What is our most basic idea of what marriage is, and where does that come from?

Your opinion on that would interest me.

Even if we assume that the "multiply or reproduce factor" is the key to why marriage exists, that tells us little about how it should be structured because that has changed over time as well. For example, in societies where there are more women than men and where there is a need for a very high reproductive rate to insure group survival - the Mormons in the US in the 1800s or the ancient Israelites, for different reasons - polygamy was advocated and practiced because it served the needs of the group. We do not today deny the right to marry to those who either cannot have children or choose not to, and of course it is entirely possible to reproduce without beign married, so obviously the limits of marriage are not defined solely by reproduction.

I really don't think there is a single objective definition of what marriage is "supposed to be". There are simply too many varieties throughout history and still in existence today. Some cultures are polygamous. Some have arranged marriages, where the notion of marrying for love rather than for economic or social status is entirely foreign. Some cultures prohibit marriage outside of the religion, or even outside the same sect of the same religion. Some cultures view marriage as solely an economic and reproductive arrangement, where the wife raises the children and the husband brings home the money, with no thought to love; in many of those cultures, it is considered perfectly normal and acceptable that one or both partners have lovers apart from their spouses. In some cultures, the most powerful men simply have their pick of women in their group and may have over 100 wives.

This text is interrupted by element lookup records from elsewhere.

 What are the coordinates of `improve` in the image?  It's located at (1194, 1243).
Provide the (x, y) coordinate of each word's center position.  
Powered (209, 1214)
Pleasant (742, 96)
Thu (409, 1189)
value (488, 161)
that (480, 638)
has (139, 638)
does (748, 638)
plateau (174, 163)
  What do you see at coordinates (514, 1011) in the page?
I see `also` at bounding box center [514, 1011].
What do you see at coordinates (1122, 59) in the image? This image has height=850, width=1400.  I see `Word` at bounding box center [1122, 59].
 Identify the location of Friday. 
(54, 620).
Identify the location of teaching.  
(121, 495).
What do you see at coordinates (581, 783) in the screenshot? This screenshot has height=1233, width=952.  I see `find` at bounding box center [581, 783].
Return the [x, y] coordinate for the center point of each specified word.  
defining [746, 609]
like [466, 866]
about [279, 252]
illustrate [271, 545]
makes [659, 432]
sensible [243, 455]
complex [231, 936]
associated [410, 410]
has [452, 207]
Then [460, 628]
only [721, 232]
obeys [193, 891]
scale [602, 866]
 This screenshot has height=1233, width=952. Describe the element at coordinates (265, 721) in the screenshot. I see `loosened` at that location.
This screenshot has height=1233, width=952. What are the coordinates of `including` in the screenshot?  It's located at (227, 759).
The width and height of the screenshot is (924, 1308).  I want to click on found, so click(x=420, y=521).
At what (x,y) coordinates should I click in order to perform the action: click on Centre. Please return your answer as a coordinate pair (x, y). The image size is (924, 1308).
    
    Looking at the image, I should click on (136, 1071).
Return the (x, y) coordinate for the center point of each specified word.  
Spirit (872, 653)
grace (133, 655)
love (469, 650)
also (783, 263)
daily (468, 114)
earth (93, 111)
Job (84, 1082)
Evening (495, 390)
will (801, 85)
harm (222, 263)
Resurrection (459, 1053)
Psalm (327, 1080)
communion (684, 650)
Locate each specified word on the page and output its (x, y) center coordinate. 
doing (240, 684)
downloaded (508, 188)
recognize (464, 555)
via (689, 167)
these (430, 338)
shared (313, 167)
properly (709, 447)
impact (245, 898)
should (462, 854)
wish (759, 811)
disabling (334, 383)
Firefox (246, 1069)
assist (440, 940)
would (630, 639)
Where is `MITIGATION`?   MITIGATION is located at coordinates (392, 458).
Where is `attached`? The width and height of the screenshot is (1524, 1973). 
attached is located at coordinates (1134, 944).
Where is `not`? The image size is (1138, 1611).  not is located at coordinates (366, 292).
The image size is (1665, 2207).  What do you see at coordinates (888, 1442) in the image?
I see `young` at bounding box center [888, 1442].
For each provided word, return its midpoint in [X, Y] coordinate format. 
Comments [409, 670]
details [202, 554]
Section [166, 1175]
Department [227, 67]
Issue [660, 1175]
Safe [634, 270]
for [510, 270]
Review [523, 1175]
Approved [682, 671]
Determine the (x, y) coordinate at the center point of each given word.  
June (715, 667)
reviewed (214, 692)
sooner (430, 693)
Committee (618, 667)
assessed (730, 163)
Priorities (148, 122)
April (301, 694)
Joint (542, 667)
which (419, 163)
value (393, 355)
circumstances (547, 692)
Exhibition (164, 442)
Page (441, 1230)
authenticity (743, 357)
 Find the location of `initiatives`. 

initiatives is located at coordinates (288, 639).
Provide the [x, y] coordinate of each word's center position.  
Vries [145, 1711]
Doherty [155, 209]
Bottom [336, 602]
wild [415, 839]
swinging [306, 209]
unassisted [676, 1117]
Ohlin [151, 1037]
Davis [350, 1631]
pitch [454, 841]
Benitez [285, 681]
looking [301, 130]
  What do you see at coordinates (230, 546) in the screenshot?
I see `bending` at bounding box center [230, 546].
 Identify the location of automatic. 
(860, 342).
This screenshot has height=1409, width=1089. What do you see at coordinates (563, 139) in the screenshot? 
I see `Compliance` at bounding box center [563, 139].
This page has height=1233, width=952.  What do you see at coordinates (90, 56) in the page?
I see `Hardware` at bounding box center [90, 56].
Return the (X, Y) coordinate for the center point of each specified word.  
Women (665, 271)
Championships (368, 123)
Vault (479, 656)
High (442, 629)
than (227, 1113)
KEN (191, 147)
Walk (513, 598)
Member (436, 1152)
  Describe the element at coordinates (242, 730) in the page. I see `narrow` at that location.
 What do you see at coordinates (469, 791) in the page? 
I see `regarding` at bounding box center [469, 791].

Now, none of those are my definition of marriage and I'd be miserably unhappy in any of them. But as long as the people in them enter into them consensually, it's not really up to me to decide they can't do that, any more than I would allow them to tell me I can't marry a single woman because I love her and live a life of monogamy. I know gay couples who have been together longer than most of the straight couples I know, whose love for each other is no different than the love that straight couples do, and I see no reason why they should be denied the opportunity to make a public commitment, with all of the benefits and responsibilities that come with that, like I can. And the arguments offered against that by the anti-gay marriage crowd just tend to be so irrational (because in point of fact they are irrational, in the strictest sense of the word - they are purely visceral responses to something they don't understand) that I cannot countenance denying that right to gay couples on such an absurd basis.